East Lake condo complex taken over by Corus Bank of Chicago

Article Courtesy of The St. Petersburg Times

By James Thorner

Published August 13, 2009 

In one of the region's costliest property foreclosures, Lansbrook Village, a 774-unit condominium complex in East Lake, was repossessed by its lender Wednesday for failing to pay $75 million in debts.

Chalk it up as another victim of the condo conversion craze that swept the Tampa Bay area five years ago.

Lured by stories of easy profits made with easy-money loans, developers frantically converted more than 25,000 Tampa Bay area apartments into condos between 2001 and 2006. The conversions consumed about a fifth of the apartment stock in Pinellas and Hillsborough counties.

But for lenders such as Corus Bank of Chicago, the lender left in the lurch at Lansbrook Village, many Florida deals turned out to be built on unfulfilled hype.

During the housing boom, Corus poured more than a $1 billion in loans into Florida for condo projects. Its record of success in the Tampa Bay area has been mixed at best.

Across the bay in Tampa, the Chicago bank also lent $84 million to Novare-Intown to build the Element, a 400-unit downtown condo tower. Sales there collapsed along with the housing market, and developers decided to lease units pending a real estate recovery.

It was clear by early 2006 that the conversion mania was misplaced. In the Tampa Bay area alone, more than 10,000 apartment-to-condo conversions sat empty. Of the units that sold, most buyers were investors.

"Investors dominated that market. In many projects, investors were 75 to 80 percent of buyers," said Tampa Bay area housing consultant Marvin Rose. ''There would be a project in Temple Terrace and you'd have 100 buyers from Hialeah."

In the case of Lansbrook, in an unincorporated area of northeast Pinellas County, Corus lent developer Vista Realty Partners $112 million in 2006.

The Atlanta developer's acquisition of the former apartment complex was ill timed. The conversion boom was largely over before renovations were complete. Developers sold about 260 units for between $100,000 and $250,000 before the housing market shriveled in 2007 and 2008. Vista decided to rent out units it couldn't sell.

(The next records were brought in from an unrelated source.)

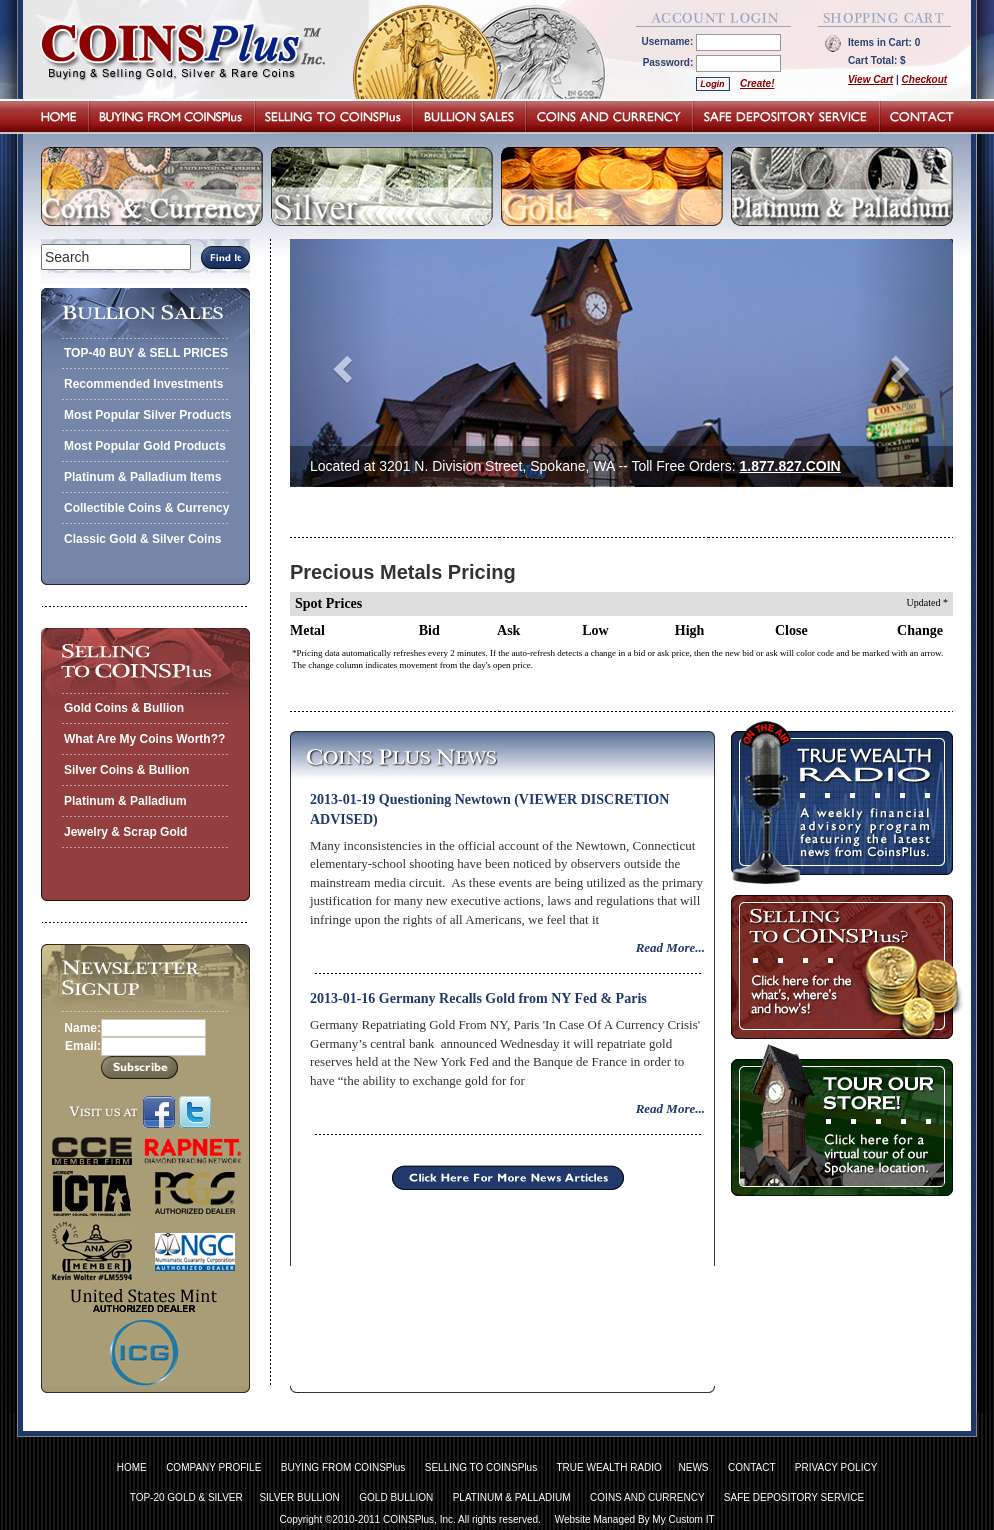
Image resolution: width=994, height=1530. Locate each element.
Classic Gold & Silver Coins (142, 539)
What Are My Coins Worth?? (144, 739)
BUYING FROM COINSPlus (343, 1467)
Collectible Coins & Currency (146, 508)
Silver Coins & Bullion (126, 770)
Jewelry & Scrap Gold (125, 832)
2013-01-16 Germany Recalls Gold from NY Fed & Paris (478, 998)
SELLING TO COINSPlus (481, 1467)
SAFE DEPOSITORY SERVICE (794, 1497)
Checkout (925, 79)
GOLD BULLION (396, 1497)
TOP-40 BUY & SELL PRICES (146, 353)
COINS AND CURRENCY (647, 1497)
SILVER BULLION (299, 1497)
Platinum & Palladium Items (142, 477)
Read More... (670, 947)
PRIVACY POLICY (836, 1467)
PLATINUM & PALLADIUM (512, 1497)
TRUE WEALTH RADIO (608, 1467)
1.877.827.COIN (790, 466)
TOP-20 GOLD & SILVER (186, 1497)
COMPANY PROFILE (213, 1467)
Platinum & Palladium (125, 801)
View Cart (870, 79)
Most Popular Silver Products (147, 415)
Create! (757, 83)
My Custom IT (683, 1519)
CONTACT (751, 1467)
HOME (132, 1467)
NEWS (694, 1467)
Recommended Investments (143, 384)
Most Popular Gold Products (145, 446)
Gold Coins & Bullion (124, 708)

"Now you've got a fractured community, one part rented, one part owned," said Jeff Rogo of the Bay Area Apartment Association. "For those that bought, that's clearly not what they thought they were buying into."

The bank took back the common areas of the condo property, including its three swimming pools, as well as the hundreds of unsold apartments. The foreclosure has nothing to do with the Lansbrook Golf Club or the single-family neighborhood of the same name.

Not that bank ownership could cripple property values much more than the bum market already has. Lansbrook Village units that sold initially for $150,000 generally fetch far below $100,000 these days.

Steven Cobb is one of the buyers that scooped up a foreclosure deal. Cobb said he bought the condo "dirt cheap": $63,000 for a unit that once sold for $167,000.

Because he owns the condo, Cobb isn't sweating the ownership change. Common areas could be a different story. "As far as landscaping is concerned, that could be a problem," he said.